(Input material begins)

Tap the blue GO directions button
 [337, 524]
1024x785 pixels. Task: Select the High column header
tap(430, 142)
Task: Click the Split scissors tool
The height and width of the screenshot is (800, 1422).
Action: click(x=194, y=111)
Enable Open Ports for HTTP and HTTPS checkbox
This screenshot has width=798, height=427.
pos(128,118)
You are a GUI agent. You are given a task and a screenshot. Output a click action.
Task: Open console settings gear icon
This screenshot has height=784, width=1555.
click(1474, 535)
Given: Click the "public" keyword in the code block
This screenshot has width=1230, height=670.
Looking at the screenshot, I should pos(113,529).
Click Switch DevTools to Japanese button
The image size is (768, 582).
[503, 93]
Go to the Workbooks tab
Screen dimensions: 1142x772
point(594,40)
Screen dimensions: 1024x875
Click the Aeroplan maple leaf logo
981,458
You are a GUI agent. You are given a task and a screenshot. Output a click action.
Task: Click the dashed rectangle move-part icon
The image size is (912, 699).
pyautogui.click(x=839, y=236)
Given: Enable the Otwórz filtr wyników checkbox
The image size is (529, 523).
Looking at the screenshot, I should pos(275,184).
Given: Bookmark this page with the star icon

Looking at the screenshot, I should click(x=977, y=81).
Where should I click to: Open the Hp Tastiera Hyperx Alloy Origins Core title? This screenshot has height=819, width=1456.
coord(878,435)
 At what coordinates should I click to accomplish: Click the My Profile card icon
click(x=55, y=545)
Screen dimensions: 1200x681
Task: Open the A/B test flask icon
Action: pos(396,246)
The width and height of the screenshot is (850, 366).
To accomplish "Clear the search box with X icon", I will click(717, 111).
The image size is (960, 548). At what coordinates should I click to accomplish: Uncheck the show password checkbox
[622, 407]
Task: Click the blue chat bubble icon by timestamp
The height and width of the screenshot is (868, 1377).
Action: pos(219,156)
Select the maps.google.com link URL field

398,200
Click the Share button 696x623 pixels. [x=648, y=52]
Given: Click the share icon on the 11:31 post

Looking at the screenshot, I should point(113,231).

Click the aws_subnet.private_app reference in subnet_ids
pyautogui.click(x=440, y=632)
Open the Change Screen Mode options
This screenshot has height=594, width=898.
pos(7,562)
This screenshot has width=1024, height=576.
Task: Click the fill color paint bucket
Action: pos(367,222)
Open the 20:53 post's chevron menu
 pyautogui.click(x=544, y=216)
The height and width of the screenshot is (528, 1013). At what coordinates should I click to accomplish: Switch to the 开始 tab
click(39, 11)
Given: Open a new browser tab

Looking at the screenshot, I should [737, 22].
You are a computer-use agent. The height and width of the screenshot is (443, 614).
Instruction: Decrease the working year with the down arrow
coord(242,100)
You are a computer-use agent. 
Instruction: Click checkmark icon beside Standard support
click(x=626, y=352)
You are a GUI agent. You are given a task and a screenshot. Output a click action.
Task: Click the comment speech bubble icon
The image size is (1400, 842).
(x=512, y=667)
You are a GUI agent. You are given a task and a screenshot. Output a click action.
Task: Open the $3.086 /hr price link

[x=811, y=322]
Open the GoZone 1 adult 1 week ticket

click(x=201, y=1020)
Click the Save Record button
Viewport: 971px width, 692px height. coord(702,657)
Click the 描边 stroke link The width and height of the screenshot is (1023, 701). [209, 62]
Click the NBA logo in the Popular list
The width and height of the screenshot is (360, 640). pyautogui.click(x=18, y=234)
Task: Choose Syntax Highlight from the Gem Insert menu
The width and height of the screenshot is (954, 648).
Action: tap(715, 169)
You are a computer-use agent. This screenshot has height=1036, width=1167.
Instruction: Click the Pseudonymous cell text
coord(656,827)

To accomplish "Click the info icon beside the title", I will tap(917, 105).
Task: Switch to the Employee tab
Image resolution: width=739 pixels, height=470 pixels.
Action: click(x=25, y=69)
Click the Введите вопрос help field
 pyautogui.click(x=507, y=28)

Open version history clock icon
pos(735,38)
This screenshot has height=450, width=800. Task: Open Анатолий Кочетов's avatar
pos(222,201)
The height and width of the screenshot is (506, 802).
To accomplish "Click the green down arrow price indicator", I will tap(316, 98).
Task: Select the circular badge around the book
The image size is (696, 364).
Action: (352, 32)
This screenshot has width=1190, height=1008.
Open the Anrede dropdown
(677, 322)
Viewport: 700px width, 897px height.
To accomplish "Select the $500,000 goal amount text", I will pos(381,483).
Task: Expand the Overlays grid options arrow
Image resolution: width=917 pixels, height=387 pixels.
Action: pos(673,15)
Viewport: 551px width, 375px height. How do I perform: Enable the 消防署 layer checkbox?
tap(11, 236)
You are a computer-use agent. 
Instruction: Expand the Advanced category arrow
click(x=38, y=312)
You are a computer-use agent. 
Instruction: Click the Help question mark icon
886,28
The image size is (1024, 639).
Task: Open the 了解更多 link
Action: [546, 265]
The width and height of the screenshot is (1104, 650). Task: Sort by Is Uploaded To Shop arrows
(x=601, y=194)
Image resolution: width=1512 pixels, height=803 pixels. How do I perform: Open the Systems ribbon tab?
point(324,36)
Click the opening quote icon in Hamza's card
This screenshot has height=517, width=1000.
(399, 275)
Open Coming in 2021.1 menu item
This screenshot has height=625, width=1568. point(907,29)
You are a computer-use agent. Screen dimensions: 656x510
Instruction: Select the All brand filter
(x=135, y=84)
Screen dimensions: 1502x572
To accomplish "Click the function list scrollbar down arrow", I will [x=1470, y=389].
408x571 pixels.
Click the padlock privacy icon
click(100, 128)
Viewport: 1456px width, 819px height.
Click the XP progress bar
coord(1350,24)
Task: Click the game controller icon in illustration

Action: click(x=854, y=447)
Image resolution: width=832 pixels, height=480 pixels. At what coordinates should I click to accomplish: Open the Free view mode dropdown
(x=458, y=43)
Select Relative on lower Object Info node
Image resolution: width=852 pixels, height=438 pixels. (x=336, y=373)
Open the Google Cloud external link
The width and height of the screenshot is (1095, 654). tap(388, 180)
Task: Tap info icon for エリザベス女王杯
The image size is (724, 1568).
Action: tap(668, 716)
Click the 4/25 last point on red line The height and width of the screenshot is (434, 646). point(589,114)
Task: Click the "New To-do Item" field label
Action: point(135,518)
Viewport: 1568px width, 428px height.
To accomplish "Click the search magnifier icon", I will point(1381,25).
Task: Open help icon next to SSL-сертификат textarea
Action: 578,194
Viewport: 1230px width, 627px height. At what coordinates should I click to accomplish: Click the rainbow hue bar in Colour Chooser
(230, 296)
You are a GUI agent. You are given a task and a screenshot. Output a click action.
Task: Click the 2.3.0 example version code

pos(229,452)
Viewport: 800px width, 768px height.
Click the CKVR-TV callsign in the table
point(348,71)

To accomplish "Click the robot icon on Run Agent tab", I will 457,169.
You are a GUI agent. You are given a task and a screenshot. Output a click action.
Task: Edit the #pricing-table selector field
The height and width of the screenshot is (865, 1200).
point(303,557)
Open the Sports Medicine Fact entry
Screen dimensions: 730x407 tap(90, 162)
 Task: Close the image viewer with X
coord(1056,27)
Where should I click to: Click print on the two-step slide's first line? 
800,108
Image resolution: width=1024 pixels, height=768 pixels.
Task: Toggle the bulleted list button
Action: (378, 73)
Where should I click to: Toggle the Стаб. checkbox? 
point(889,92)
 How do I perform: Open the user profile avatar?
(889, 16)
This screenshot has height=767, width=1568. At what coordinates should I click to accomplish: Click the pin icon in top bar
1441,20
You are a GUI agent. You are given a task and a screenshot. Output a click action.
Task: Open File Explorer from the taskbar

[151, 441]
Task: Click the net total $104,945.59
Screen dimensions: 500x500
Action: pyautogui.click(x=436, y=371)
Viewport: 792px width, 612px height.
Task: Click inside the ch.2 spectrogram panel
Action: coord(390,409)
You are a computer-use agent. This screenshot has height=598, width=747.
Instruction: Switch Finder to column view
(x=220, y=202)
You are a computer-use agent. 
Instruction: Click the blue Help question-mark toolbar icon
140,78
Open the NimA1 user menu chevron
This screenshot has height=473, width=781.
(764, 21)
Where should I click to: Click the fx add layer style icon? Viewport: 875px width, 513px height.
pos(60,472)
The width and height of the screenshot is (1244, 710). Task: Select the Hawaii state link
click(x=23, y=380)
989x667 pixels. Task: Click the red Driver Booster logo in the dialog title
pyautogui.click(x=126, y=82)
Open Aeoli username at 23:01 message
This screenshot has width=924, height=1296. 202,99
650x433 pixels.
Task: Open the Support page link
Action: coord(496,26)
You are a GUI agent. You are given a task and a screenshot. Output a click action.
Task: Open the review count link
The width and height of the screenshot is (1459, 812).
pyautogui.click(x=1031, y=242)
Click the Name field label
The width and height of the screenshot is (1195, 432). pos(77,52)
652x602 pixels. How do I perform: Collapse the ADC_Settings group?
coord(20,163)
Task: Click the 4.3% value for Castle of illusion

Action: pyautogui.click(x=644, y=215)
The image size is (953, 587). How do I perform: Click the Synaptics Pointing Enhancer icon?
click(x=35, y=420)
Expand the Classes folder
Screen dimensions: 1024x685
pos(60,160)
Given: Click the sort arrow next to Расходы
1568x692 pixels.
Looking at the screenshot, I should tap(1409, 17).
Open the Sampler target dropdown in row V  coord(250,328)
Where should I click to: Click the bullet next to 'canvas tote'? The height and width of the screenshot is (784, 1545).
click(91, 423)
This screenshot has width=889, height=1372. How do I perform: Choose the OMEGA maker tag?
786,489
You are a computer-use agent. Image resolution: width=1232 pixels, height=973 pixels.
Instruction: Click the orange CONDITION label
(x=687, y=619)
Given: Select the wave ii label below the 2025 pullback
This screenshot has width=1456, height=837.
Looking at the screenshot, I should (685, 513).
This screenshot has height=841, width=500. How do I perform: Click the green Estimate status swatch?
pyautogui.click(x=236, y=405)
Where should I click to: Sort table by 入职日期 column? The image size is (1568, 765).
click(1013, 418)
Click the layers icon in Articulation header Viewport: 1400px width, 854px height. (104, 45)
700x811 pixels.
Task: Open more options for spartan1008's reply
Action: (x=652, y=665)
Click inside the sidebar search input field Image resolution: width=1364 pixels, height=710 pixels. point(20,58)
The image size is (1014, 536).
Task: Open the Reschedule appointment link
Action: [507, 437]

(Input material ends)

**Your instructions**
If a line in the records above has the word "bubble", copy it.

**Your solution**
Task: Click the blue chat bubble icon by timestamp
Task: Click the comment speech bubble icon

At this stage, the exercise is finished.